Öcüler ülkesinin tellallarıydı korkaklar,çaresizler,körler...
Köy evinin büyük kapılarıdı,çatlak duvarlarıydı, geçiş noktaları
Bahçeden Ormana giden patikaydı
Altını ıslattığın gecelerde seni karşılayan gün ışığıydı
Atlı karıncaya iki bilet isteyen pos bıyıklı cirkindi...

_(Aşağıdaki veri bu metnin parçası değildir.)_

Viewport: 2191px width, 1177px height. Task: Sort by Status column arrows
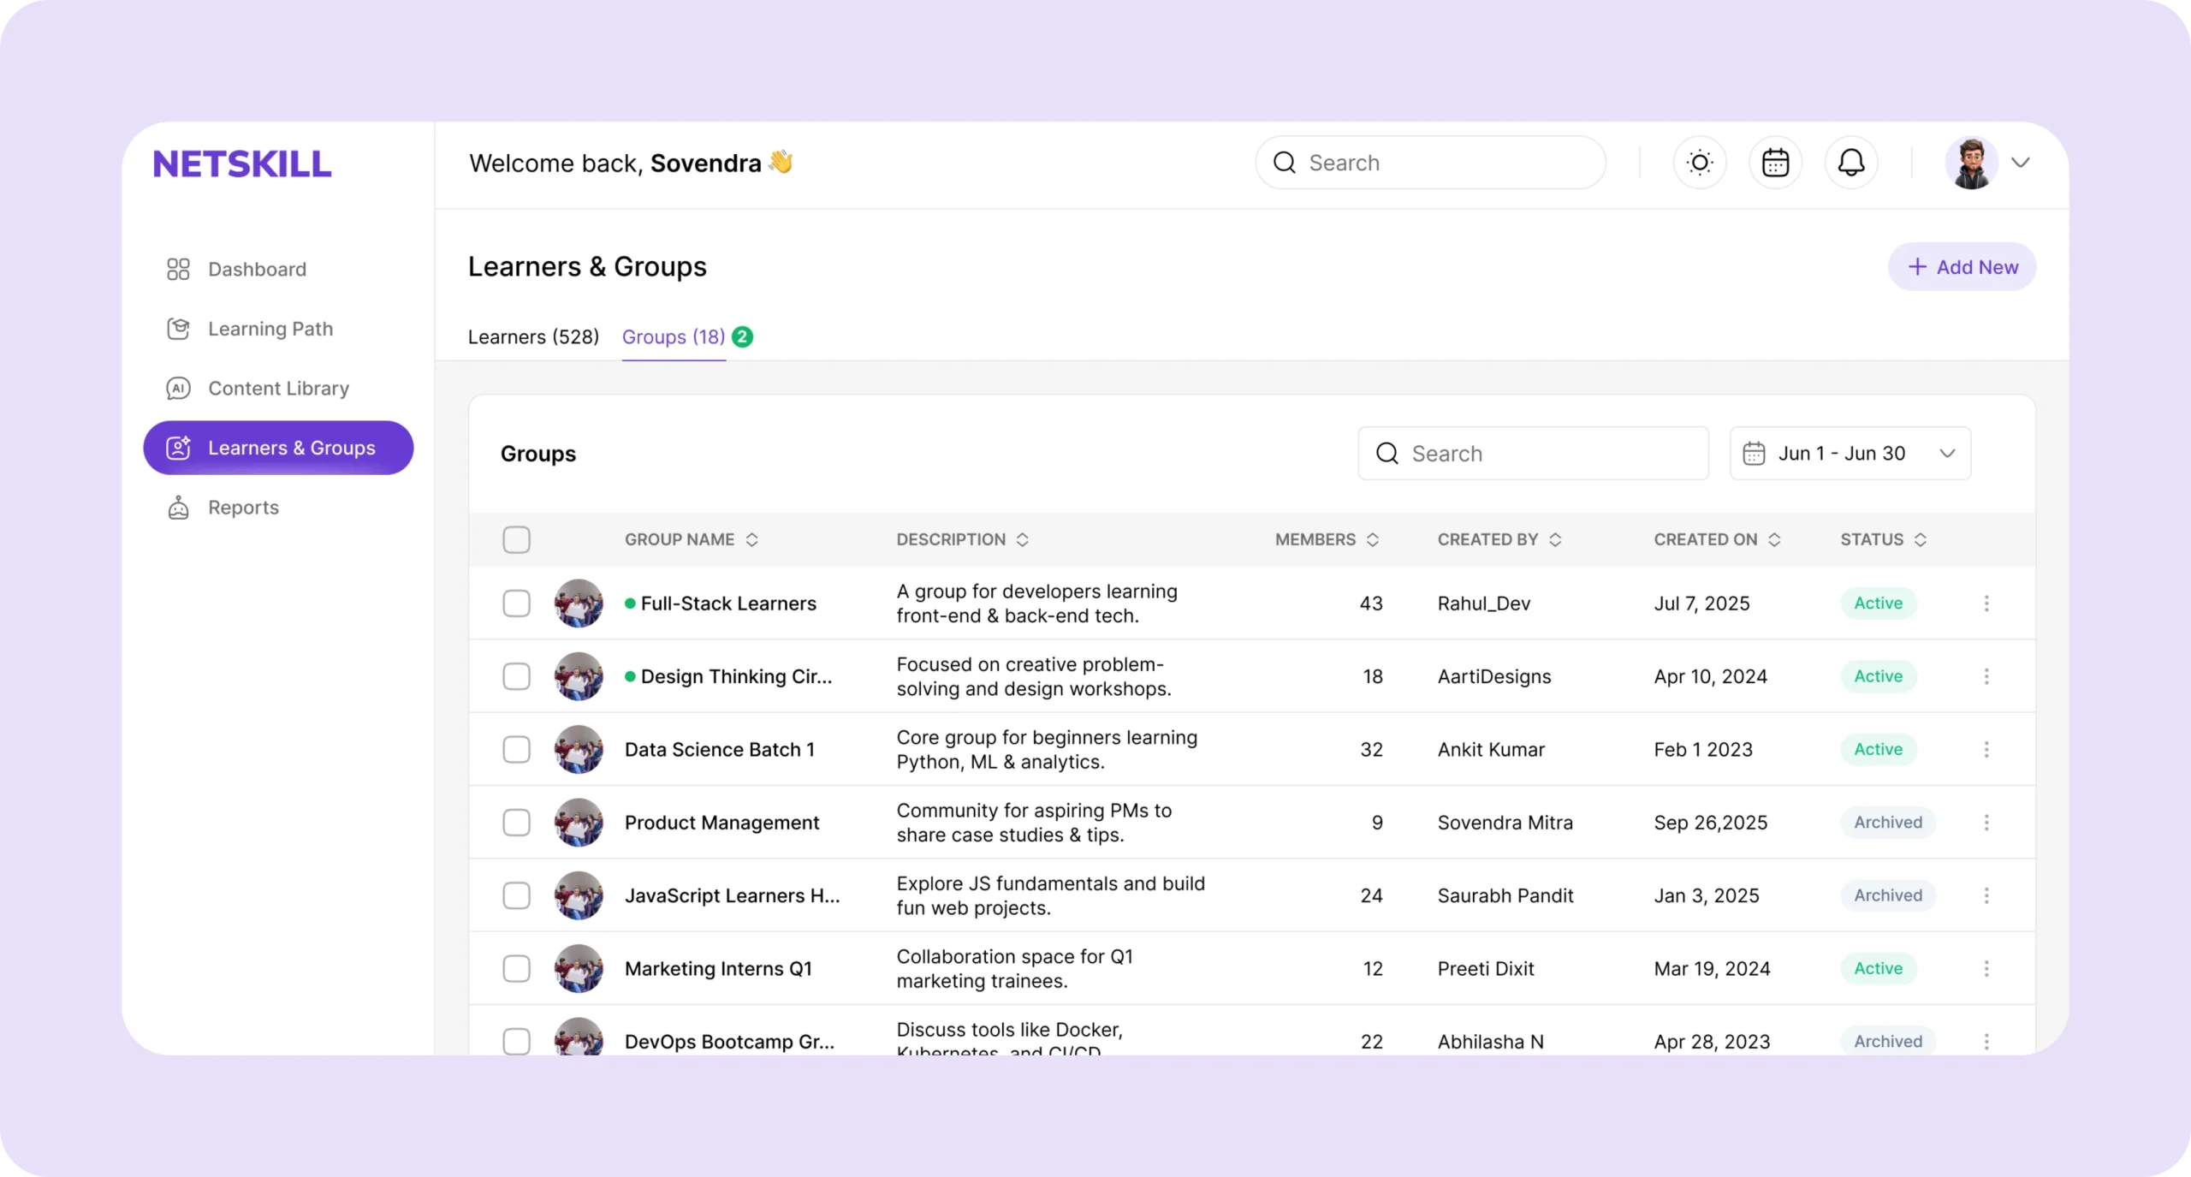coord(1920,540)
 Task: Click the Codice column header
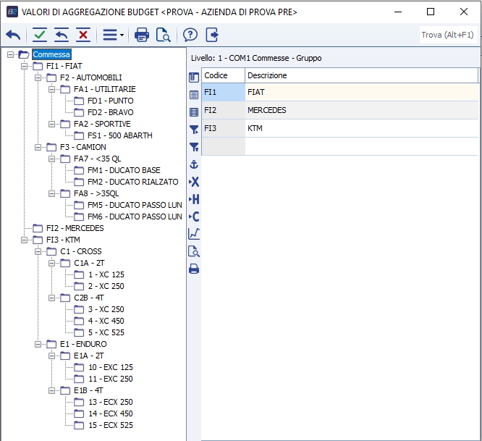223,75
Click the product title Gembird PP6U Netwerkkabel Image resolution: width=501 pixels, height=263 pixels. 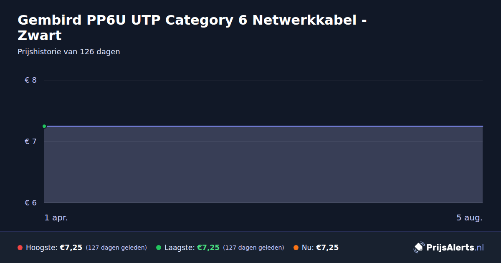pos(192,28)
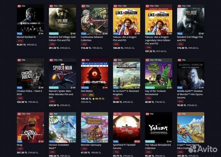
Task: Click the Metacritic score badge on Mortal Kombat XL
Action: pos(41,34)
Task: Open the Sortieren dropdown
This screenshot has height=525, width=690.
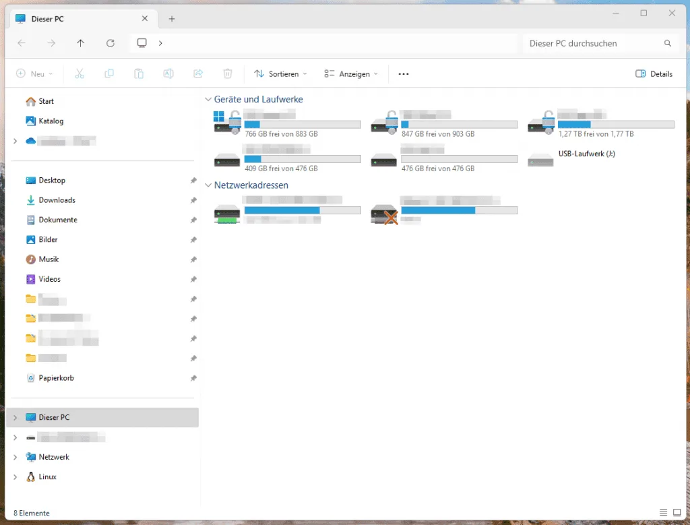Action: [x=280, y=73]
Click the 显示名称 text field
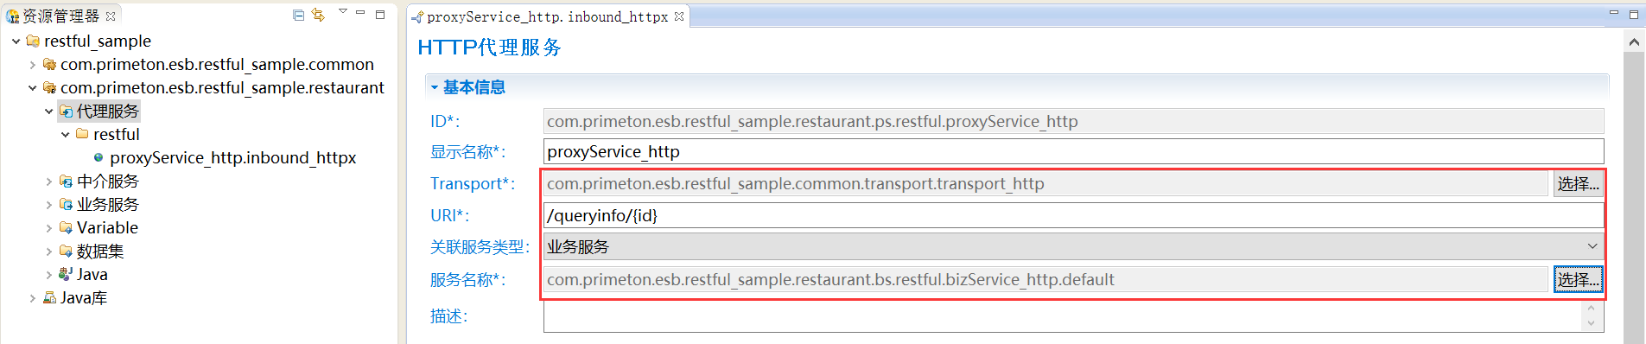Viewport: 1646px width, 344px height. click(1073, 151)
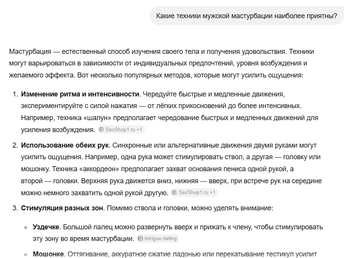Click list number 3 marker
This screenshot has height=258, width=362.
point(15,208)
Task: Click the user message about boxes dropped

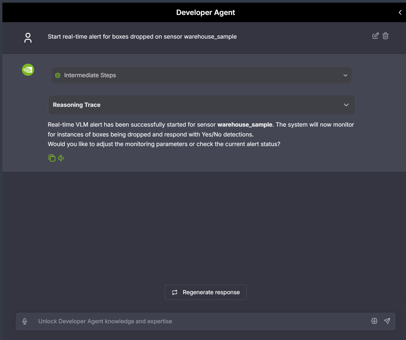Action: pos(142,37)
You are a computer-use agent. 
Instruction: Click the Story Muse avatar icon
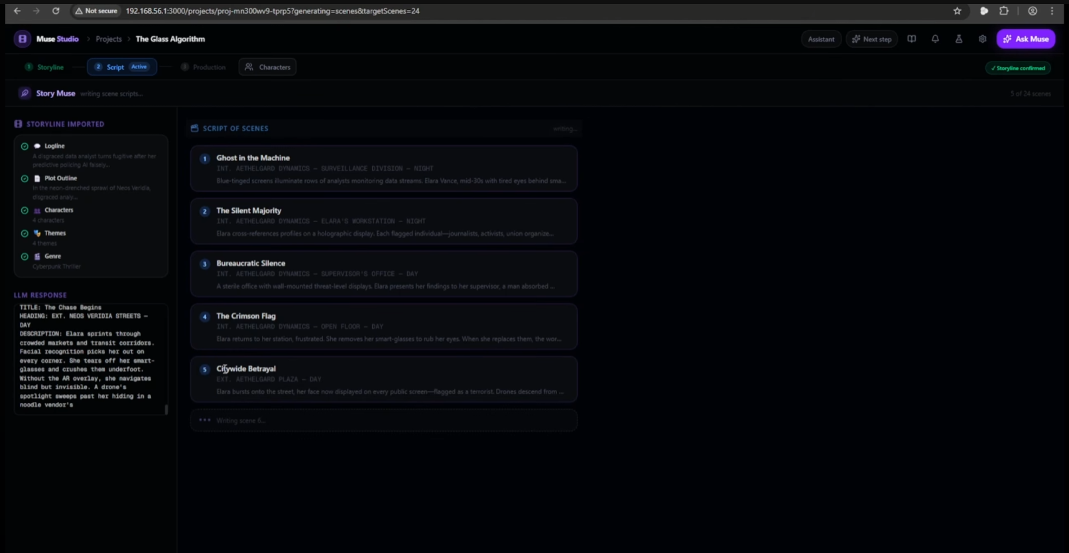point(25,93)
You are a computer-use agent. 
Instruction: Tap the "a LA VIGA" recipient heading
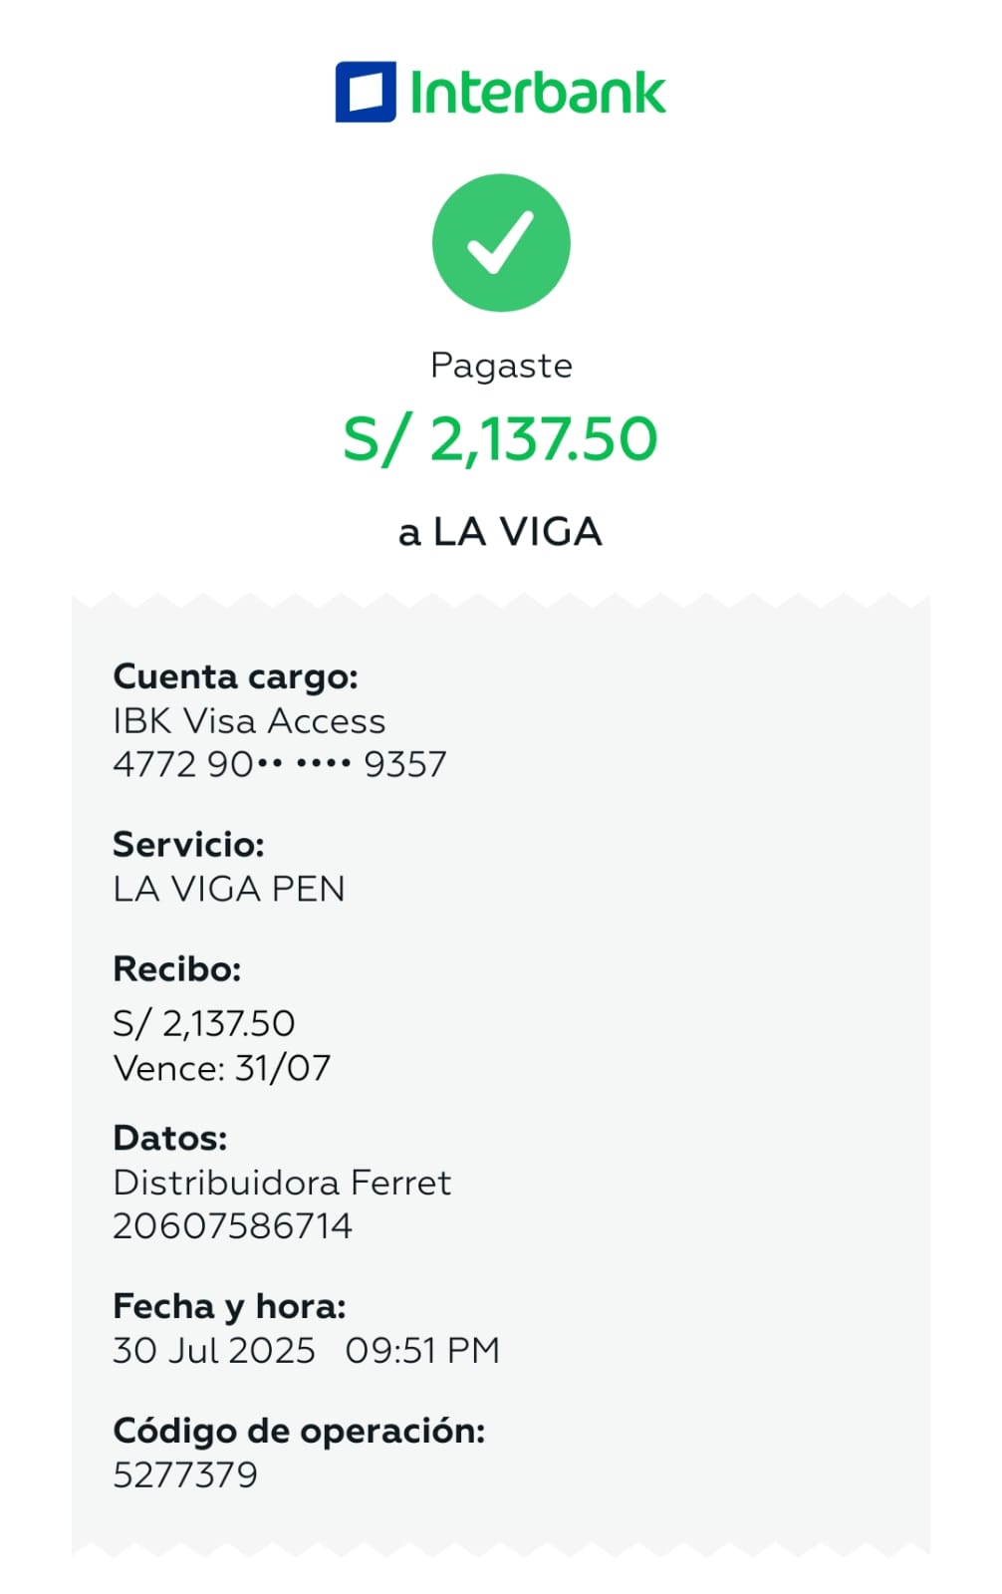pyautogui.click(x=500, y=532)
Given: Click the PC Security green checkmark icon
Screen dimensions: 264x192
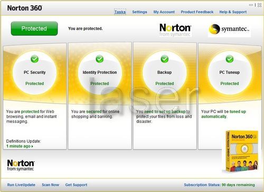Looking at the screenshot, I should click(x=34, y=59).
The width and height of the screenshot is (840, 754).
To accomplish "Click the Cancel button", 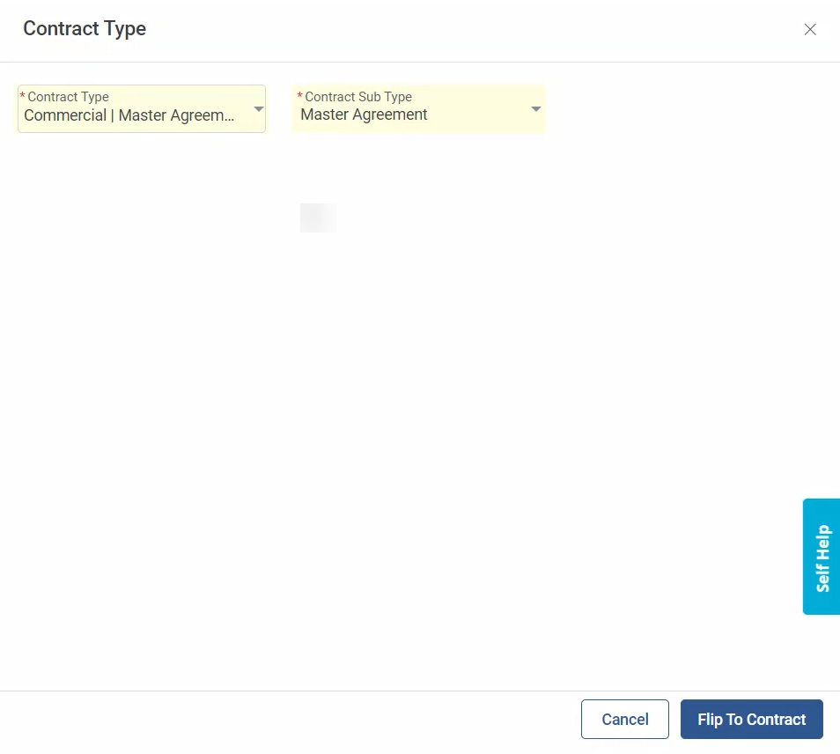I will tap(624, 720).
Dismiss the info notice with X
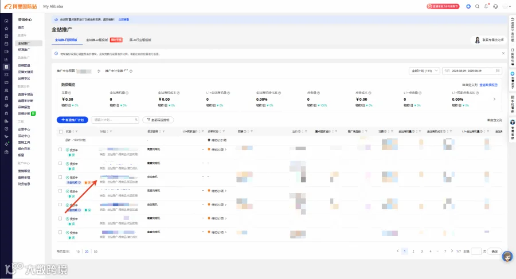Viewport: 516px width, 279px height. (x=503, y=53)
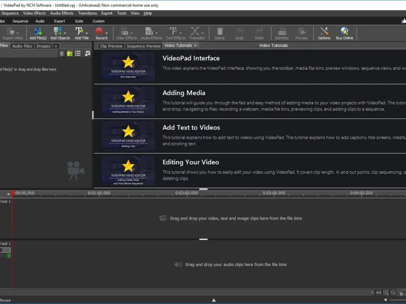Click the Add Title icon

click(79, 31)
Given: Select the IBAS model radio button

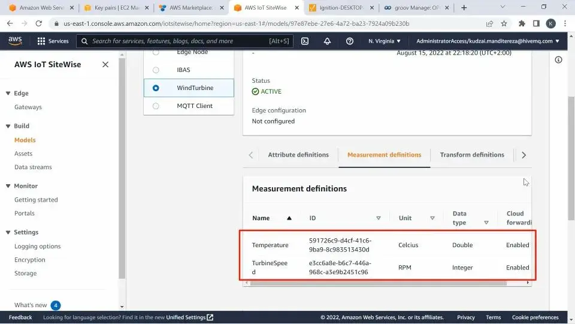Looking at the screenshot, I should (156, 70).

Irmakta yıkanırken akan pis sulardı
Yanık kremi olmayan güneşli günlerdi
Sivilcelerini gizleyemediğin maskeli günler saklambaçta sobelenen akşamlardı.
Yetimler çatısında façanın maharetiydi , muhallebenin bilinmez tadında
uzak diyarlarda uslanmaz çocuklardı
Öcüler büyüdükçe , İnsancıklar beliriyordu sokak ortalarında
Tornacının yağlı tulumu, lastikçinin ağır levyesi üniformamız aksesuarımızdı
Camdan sarkan elvan kızın sarkıtamadığı mendildi
bir bardak suda eriyen koleksiyonerlerdik peçete gb
Bahanemiz olmazdı herzaman erken kalkan geç yatan işçilerdik...
Üstümüzden nemalanan briç, konken partilerinin kartlaşmış kadına benzeyen İnsancıklarının
insanlaşma yolundaki bir vesayitlik mesafeydik...
Demir GÖKÇELİ
Sokak Çocuklarına...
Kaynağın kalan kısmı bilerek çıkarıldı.